INFORMATION SHOWN:
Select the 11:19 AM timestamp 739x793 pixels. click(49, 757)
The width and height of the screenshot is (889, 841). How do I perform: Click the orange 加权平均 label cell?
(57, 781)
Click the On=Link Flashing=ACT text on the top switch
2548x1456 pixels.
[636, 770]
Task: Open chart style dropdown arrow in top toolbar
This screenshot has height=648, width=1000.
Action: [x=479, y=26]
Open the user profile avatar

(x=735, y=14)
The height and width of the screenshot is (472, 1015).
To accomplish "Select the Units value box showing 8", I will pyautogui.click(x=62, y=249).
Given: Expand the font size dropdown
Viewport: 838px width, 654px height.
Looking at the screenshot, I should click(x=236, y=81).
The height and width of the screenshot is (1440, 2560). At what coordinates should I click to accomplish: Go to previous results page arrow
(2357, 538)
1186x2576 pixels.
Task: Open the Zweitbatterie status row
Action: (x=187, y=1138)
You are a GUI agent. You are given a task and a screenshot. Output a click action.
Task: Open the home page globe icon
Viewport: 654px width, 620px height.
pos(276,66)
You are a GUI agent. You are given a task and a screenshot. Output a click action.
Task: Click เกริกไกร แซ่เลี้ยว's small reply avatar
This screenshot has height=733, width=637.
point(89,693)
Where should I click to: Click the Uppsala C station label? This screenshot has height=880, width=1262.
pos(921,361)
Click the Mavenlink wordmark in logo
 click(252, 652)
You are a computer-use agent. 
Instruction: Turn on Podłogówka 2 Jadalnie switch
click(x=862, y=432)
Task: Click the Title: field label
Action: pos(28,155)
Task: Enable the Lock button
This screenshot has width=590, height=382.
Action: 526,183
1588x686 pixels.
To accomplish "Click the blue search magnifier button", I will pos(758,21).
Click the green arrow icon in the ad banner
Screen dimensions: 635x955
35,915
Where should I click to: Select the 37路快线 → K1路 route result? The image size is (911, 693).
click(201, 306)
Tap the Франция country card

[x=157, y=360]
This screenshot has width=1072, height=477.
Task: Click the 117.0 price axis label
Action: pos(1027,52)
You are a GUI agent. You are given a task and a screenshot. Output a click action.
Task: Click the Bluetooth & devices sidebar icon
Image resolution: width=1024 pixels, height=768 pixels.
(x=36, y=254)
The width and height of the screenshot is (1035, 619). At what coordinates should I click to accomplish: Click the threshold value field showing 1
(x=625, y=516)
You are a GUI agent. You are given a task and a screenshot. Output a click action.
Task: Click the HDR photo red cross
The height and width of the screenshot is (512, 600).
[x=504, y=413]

TASK INSTRUCTIONS:
Look through the data above and return exactly the lines from the one that contains "Task: Open the home page globe icon" to the one that contains "1588x686 pixels.", inclusive, with nothing else.

THE ANSWER:
Task: Open the home page globe icon
Viewport: 654px width, 620px height.
pos(276,66)
You are a GUI agent. You are given a task and a screenshot. Output a click action.
Task: Click เกริกไกร แซ่เลี้ยว's small reply avatar
This screenshot has height=733, width=637.
point(89,693)
Where should I click to: Click the Uppsala C station label? This screenshot has height=880, width=1262.
pos(921,361)
Click the Mavenlink wordmark in logo
 click(252, 652)
You are a computer-use agent. 
Instruction: Turn on Podłogówka 2 Jadalnie switch
click(x=862, y=432)
Task: Click the Title: field label
Action: pos(28,155)
Task: Enable the Lock button
This screenshot has width=590, height=382.
Action: 526,183
1588x686 pixels.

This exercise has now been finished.